Site icon JONATHAN TURLEY

Forever Young: Student Protest BYU Ban on Beards

200px-BYU_Medallion_Logo.svgThere is an interesting protest growing on the campus of Brigham Young University where students are opposing a rule imposed by the school. The subject of the protests is rather unique. No it is not a war protest or some other usual campus cause. It is facial hair. The university has banned beards, a curious rule to be sure for a school named after Brigham Young who would have been banned from campus due to his facial hair.

The fact is that the university is a religious organization founded and run by the Mormon church. Moreover, students sign an agreement to live by the tenets of the church at the university which includes a ban on alcohol consumption, premarital sex, tattoos, and now beards.

However, Notre Dame, Brandeis, and Georgetown and other schools are religiously founded by religious organizations or religious groups but guarantee a far broader scope of free expression and free choice, even in violation of the teachings of their churches. BYU has been very successful in advancing strong academic programs and faculties. Yet, this controversy will likely erode that international image as an academic center of learning as opposed to a religious school.

Students have been wearing paper beards in protest to the rule and participating in a “Bike for Beards” demonstration.

University spokeswoman Carri Jenkins insisted that students approved the rule and that “It’s nothing against beards. It’s just how we choose to represent ourselves at the university.” Well, it seems a tad in the category of anti-beard to ban beards. They might want to organize a bike trip to Salt Lake City where Young stand prominently with a beard.

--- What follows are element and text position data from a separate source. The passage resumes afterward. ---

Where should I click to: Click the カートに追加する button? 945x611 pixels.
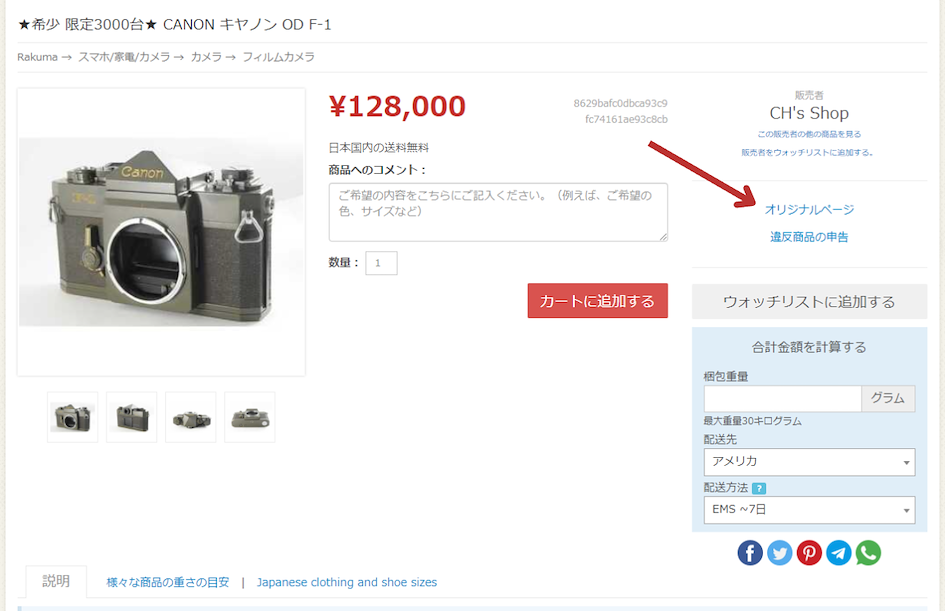pyautogui.click(x=597, y=301)
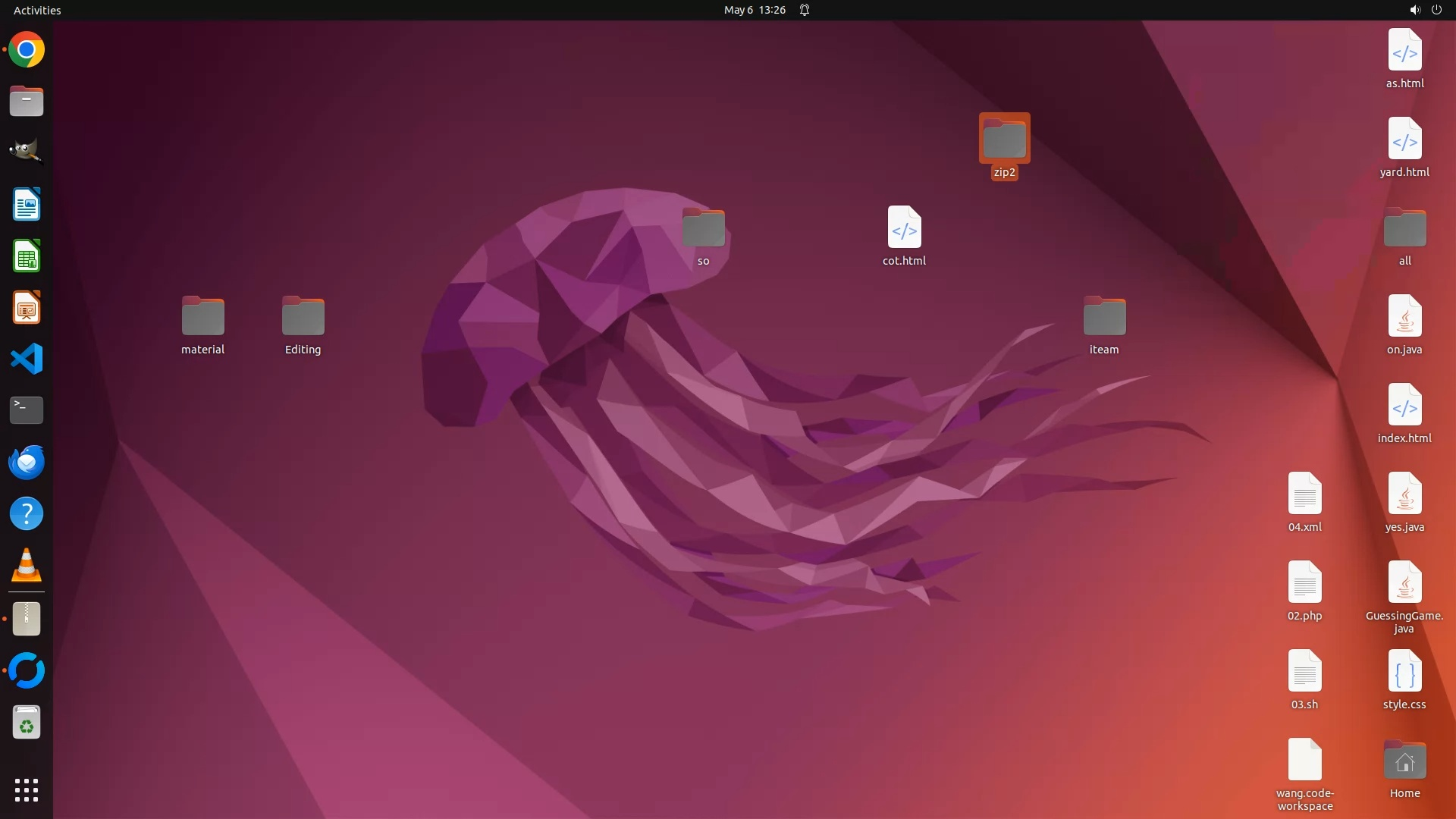Select the style.css file icon

click(1404, 672)
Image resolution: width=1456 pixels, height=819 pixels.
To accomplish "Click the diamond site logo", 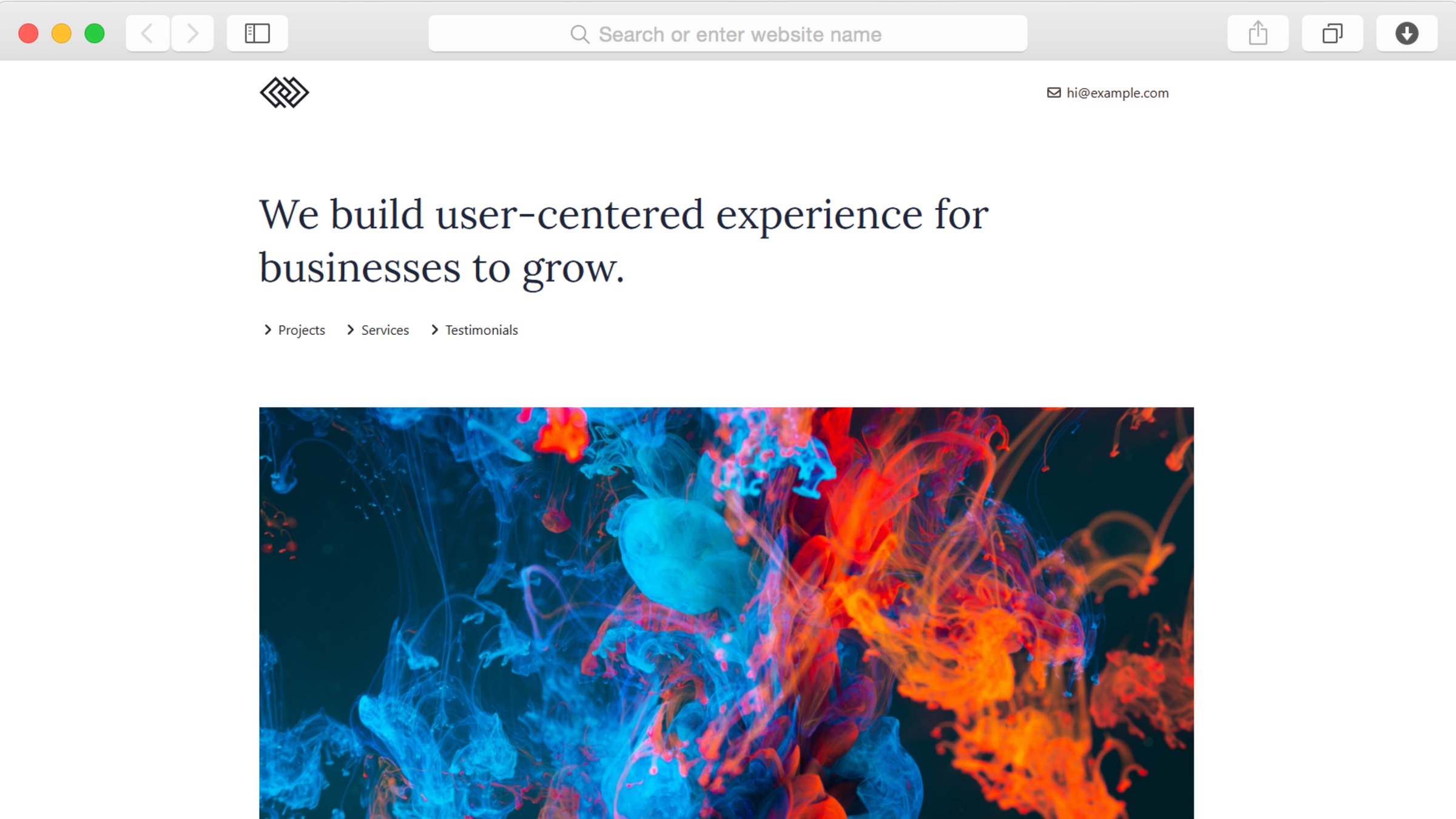I will tap(285, 92).
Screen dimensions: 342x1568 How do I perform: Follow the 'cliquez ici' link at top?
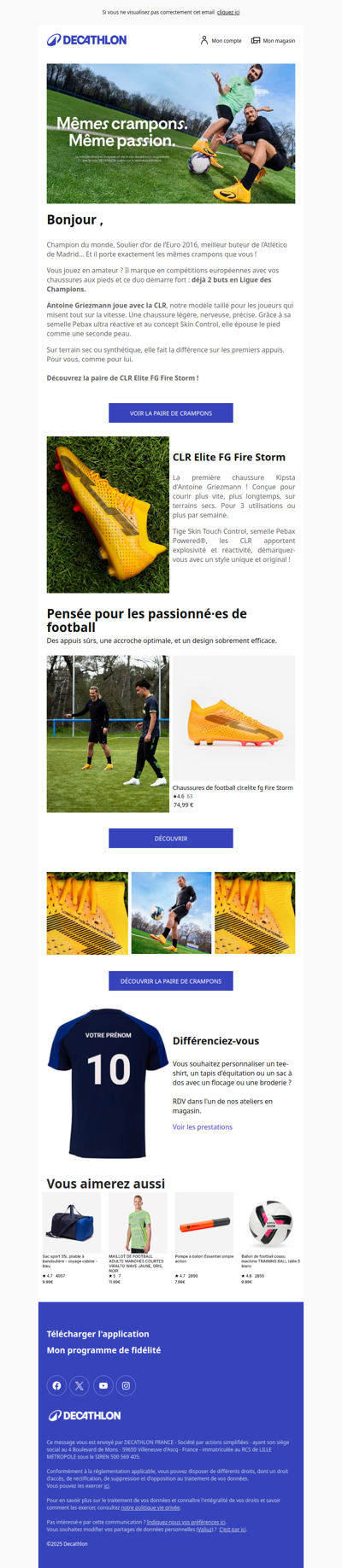(228, 13)
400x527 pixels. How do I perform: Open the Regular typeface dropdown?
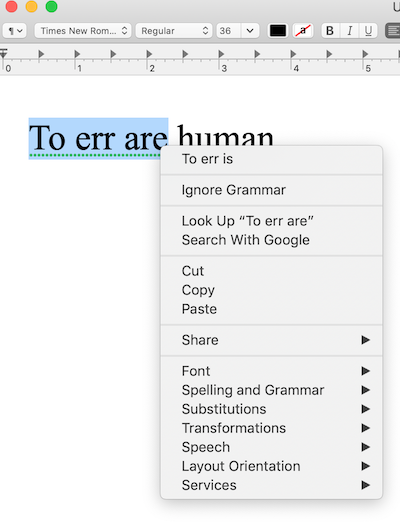[174, 31]
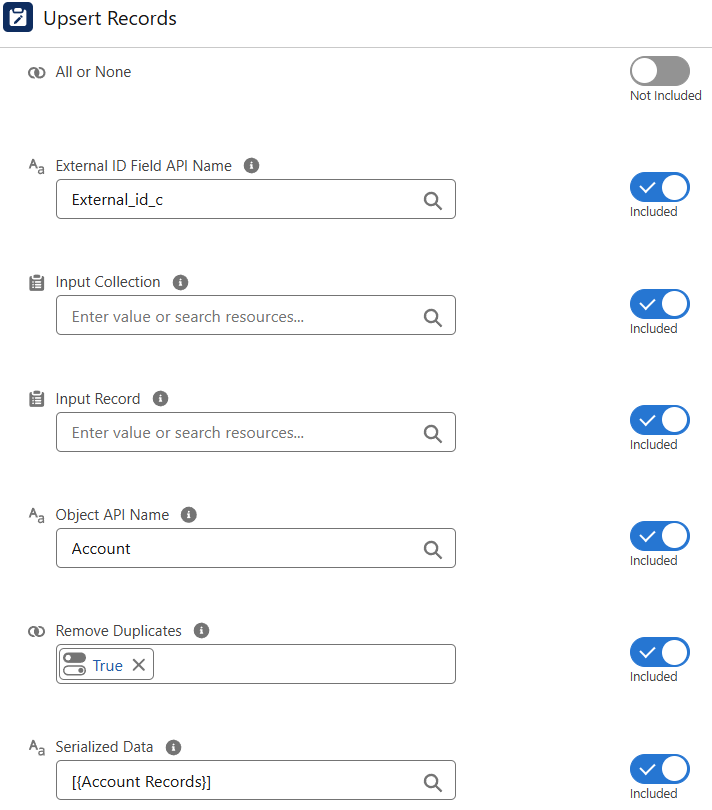The width and height of the screenshot is (712, 810).
Task: Click search icon in External ID field
Action: coord(433,200)
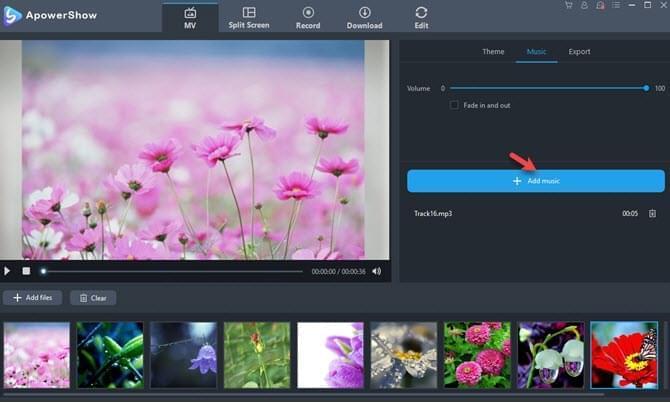Click the user account icon
This screenshot has height=403, width=670.
pos(584,6)
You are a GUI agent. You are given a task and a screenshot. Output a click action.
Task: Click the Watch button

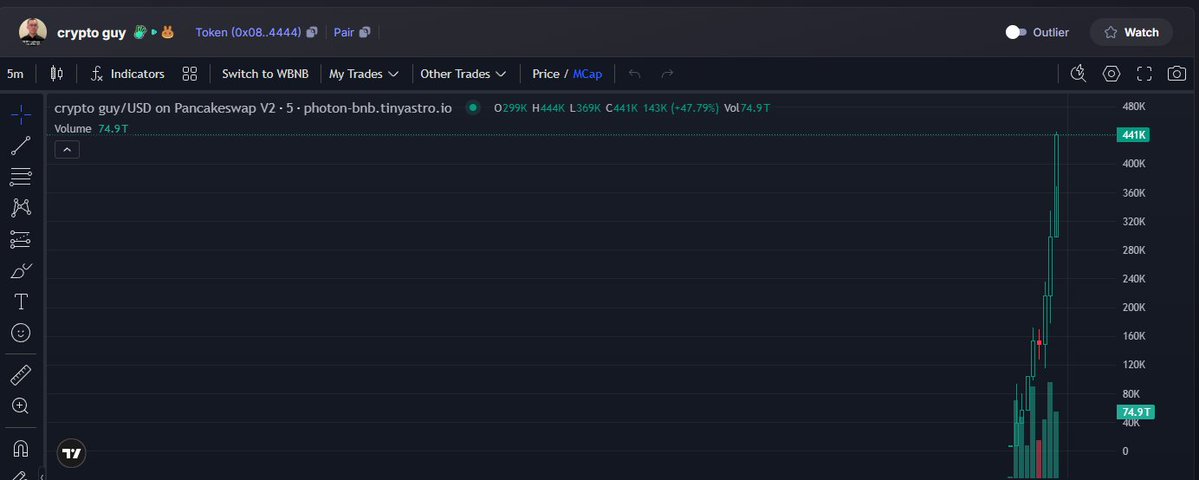1131,32
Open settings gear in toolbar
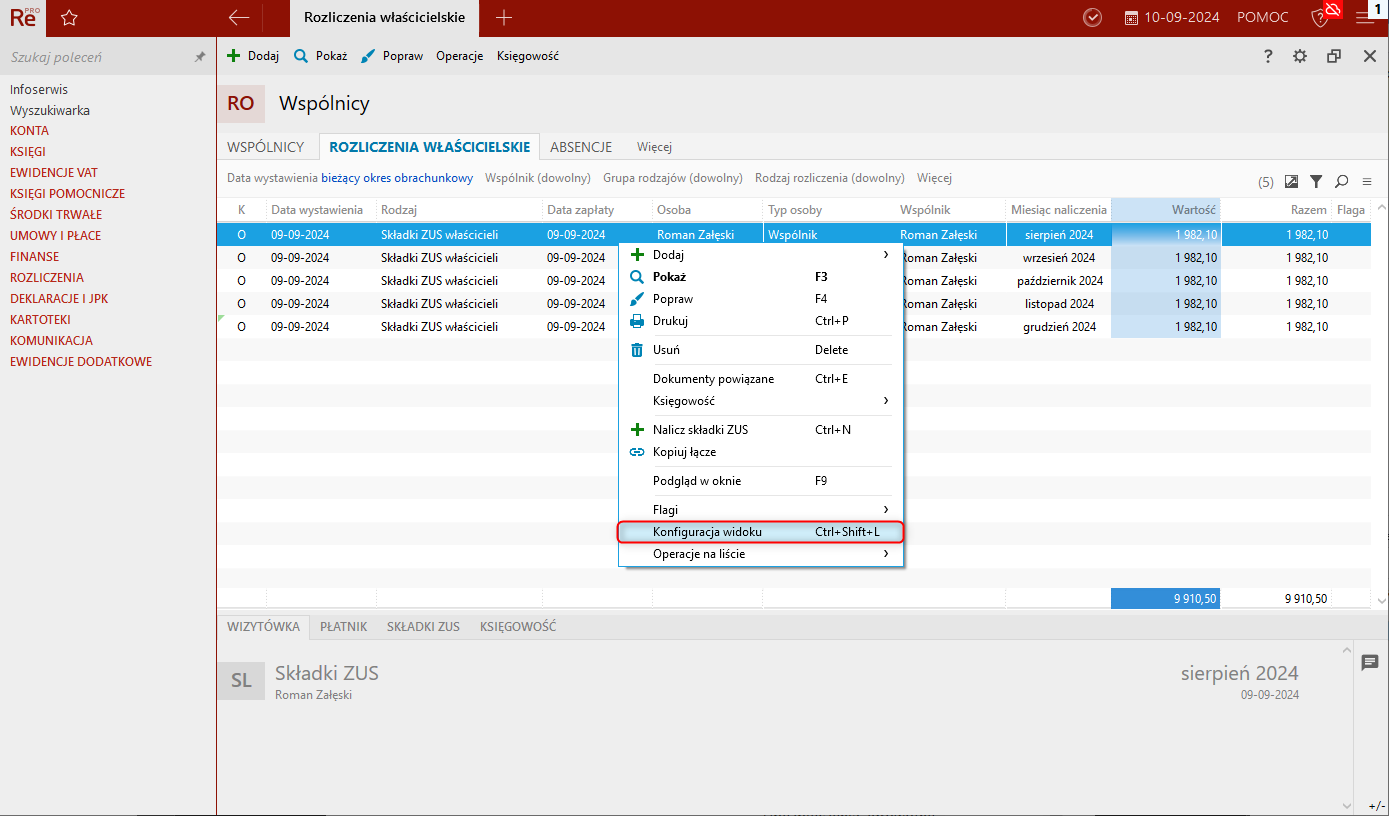The image size is (1389, 816). 1300,56
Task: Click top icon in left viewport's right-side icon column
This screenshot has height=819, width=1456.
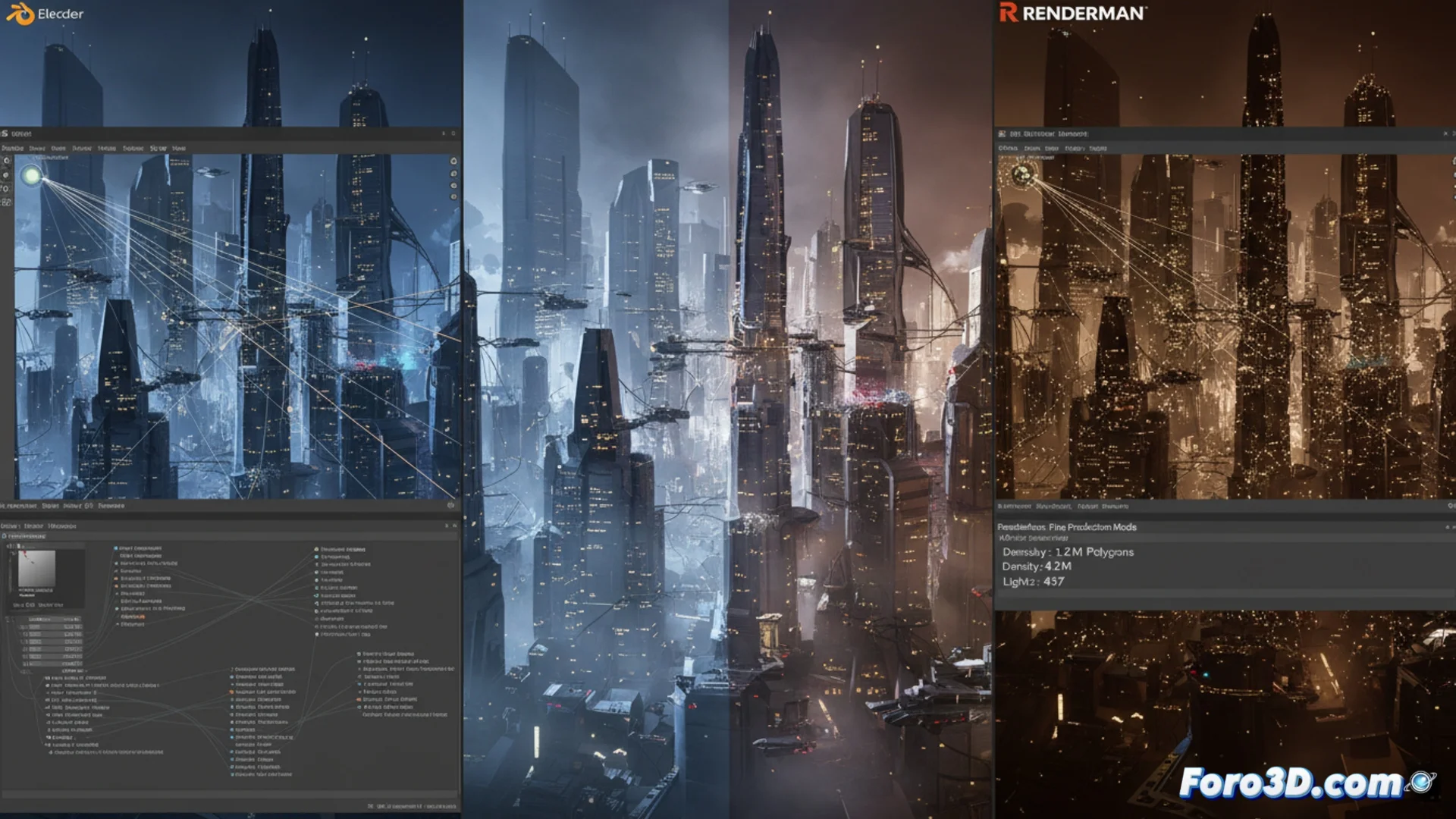Action: (x=453, y=162)
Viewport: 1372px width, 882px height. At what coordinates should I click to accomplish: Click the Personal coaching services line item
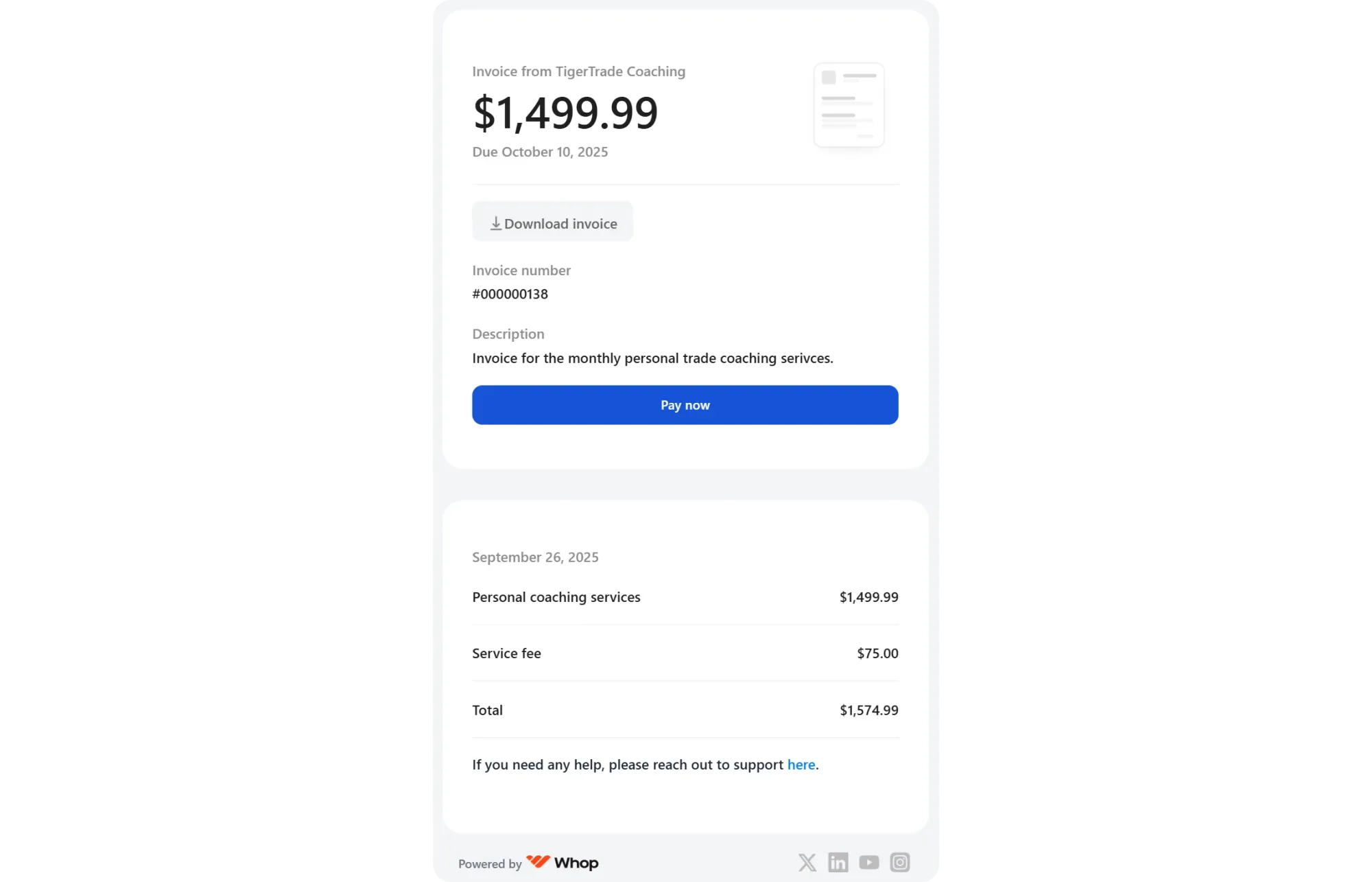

Moreover, that BYU Honor Code was passed in the 1940s. Much has changed for the better for BYU as an academic institution since that time from a largely dismissed school to one with a growing reputation.

They have a ready made theme song of course to proclaim “Hair, flow it, show it; Long as God can grow, my hair.”

In 1971, then-university President Dallin Oaks admitted that the rule would have to be likely changed in the future. That was 43 years ago. When he defended the rule, he insisted that beards gave a “slovenly appearance” and were inextricably linked to “protest, revolution and rebellion against authority. They are also symbols of hippie and drug culture.” You mean like this rebel?

It appears that he would be wise to avoid the BYU campus gatherings like this one for the The Church of Jesus Christ of Latter-day Saints . . . at least not as a registered student.